_WHAT THE EXERCISE ASKS_:
Copy out everything from the line containing "This screenshot has width=1340, height=600." down to the line containing "will tap(953, 144).", swapping "Stats" for "Settings" and leaving the rest unchanged.

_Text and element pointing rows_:

====

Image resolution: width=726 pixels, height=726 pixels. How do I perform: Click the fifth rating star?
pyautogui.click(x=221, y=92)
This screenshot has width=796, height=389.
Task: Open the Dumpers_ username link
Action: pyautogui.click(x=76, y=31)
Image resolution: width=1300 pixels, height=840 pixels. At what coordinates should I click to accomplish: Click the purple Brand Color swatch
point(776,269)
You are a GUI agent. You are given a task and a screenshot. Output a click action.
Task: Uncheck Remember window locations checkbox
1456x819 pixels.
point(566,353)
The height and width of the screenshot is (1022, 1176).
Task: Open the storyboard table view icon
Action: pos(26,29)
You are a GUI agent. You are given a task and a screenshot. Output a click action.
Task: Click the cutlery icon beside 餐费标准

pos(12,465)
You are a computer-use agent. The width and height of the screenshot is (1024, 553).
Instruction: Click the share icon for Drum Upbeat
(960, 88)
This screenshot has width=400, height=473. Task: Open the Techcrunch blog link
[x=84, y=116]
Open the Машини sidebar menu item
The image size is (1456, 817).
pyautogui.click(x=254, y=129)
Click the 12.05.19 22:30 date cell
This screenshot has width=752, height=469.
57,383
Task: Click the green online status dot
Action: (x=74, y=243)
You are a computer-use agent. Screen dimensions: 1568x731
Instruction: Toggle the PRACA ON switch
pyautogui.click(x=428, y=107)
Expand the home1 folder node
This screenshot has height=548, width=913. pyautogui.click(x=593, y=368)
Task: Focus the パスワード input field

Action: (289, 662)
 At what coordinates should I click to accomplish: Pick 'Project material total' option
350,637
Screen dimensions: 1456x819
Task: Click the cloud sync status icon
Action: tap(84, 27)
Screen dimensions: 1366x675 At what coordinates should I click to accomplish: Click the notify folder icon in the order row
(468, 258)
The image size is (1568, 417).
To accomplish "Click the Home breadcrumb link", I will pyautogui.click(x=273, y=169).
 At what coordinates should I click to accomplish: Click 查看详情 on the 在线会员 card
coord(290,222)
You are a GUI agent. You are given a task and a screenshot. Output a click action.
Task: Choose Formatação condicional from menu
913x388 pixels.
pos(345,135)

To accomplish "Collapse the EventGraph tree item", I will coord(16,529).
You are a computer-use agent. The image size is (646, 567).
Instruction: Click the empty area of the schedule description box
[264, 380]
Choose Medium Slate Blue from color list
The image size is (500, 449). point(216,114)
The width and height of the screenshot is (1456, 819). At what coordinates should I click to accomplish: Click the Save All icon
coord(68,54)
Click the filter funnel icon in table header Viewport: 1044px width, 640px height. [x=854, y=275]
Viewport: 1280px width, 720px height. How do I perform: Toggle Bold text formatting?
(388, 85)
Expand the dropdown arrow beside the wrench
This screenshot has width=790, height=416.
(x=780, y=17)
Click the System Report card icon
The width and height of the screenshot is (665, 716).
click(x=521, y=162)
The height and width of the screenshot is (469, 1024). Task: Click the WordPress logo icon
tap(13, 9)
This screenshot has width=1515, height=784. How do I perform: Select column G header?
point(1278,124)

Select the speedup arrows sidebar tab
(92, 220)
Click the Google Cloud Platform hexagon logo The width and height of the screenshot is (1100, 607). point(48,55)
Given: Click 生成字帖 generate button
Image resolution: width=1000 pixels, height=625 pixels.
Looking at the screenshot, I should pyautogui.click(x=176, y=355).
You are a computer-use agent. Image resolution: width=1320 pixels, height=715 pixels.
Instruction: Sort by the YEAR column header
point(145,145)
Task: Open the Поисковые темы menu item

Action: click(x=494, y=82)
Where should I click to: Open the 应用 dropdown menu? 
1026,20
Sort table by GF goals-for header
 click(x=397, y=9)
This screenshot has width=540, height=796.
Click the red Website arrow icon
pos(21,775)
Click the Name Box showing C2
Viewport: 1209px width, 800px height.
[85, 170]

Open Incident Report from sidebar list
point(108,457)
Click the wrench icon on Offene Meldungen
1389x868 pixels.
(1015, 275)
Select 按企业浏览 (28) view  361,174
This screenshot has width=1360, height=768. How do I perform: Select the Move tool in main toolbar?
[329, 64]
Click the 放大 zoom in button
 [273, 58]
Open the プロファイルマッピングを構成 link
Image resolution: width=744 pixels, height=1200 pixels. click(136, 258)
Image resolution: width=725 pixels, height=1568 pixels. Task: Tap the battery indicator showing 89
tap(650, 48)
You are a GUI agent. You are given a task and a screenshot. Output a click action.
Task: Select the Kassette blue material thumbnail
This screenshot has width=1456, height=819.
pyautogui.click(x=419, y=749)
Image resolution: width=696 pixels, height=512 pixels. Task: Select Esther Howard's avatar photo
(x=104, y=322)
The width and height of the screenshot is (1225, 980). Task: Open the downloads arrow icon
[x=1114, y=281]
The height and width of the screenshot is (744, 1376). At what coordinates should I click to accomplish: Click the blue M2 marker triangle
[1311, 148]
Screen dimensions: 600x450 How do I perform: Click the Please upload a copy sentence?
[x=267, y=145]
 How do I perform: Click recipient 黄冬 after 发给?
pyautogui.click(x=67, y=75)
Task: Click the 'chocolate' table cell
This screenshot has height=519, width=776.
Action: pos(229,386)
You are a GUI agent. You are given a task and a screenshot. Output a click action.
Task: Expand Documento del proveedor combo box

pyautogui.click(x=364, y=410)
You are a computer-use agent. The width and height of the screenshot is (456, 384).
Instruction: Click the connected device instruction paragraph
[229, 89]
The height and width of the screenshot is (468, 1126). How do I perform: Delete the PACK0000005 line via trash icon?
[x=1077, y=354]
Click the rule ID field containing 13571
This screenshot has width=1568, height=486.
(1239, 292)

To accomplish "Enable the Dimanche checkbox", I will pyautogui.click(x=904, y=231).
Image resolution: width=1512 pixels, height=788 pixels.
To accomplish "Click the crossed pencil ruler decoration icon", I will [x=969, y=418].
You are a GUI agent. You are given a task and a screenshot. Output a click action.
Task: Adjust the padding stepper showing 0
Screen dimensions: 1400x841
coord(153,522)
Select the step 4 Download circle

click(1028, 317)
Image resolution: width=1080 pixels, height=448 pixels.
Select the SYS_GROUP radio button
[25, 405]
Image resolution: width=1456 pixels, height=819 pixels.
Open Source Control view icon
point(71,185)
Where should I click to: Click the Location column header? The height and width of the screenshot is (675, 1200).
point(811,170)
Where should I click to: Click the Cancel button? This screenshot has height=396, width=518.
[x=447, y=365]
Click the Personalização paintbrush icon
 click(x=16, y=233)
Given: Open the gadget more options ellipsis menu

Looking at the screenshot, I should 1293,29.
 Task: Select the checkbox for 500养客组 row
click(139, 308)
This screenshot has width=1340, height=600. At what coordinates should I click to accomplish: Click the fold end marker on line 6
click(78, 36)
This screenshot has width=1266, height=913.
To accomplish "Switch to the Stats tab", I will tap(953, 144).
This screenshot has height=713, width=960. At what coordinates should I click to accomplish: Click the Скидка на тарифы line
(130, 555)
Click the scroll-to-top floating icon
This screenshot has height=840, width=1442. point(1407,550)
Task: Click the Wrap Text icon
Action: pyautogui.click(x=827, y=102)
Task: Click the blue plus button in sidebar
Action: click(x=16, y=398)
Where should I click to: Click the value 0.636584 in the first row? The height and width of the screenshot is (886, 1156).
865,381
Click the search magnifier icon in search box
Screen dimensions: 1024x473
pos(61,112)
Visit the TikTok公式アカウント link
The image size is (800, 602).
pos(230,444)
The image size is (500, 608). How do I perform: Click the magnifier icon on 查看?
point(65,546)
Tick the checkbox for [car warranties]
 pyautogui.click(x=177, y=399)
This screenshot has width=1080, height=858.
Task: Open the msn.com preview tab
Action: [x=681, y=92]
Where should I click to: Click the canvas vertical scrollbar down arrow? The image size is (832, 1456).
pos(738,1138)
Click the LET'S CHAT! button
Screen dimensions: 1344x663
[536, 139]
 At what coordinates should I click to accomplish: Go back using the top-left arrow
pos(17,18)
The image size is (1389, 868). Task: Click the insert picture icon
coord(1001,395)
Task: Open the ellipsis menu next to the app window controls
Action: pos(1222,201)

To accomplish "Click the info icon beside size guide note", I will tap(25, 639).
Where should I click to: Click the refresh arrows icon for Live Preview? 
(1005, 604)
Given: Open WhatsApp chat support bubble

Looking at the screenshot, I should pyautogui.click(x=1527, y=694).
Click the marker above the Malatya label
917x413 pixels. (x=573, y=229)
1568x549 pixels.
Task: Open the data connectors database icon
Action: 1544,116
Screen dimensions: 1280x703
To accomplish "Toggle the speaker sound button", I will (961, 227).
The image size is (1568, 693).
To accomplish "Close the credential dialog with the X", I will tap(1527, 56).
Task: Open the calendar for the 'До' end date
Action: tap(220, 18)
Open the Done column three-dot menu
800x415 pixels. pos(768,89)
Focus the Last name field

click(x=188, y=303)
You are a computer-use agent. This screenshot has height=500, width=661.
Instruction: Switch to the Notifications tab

====

_TASK RESULT_:
This screenshot has width=1340, height=600. At what coordinates should I click to accomplish: Click the fold end marker on line 6
click(78, 36)
This screenshot has width=1266, height=913.
To accomplish "Switch to the Settings tab", I will tap(953, 144).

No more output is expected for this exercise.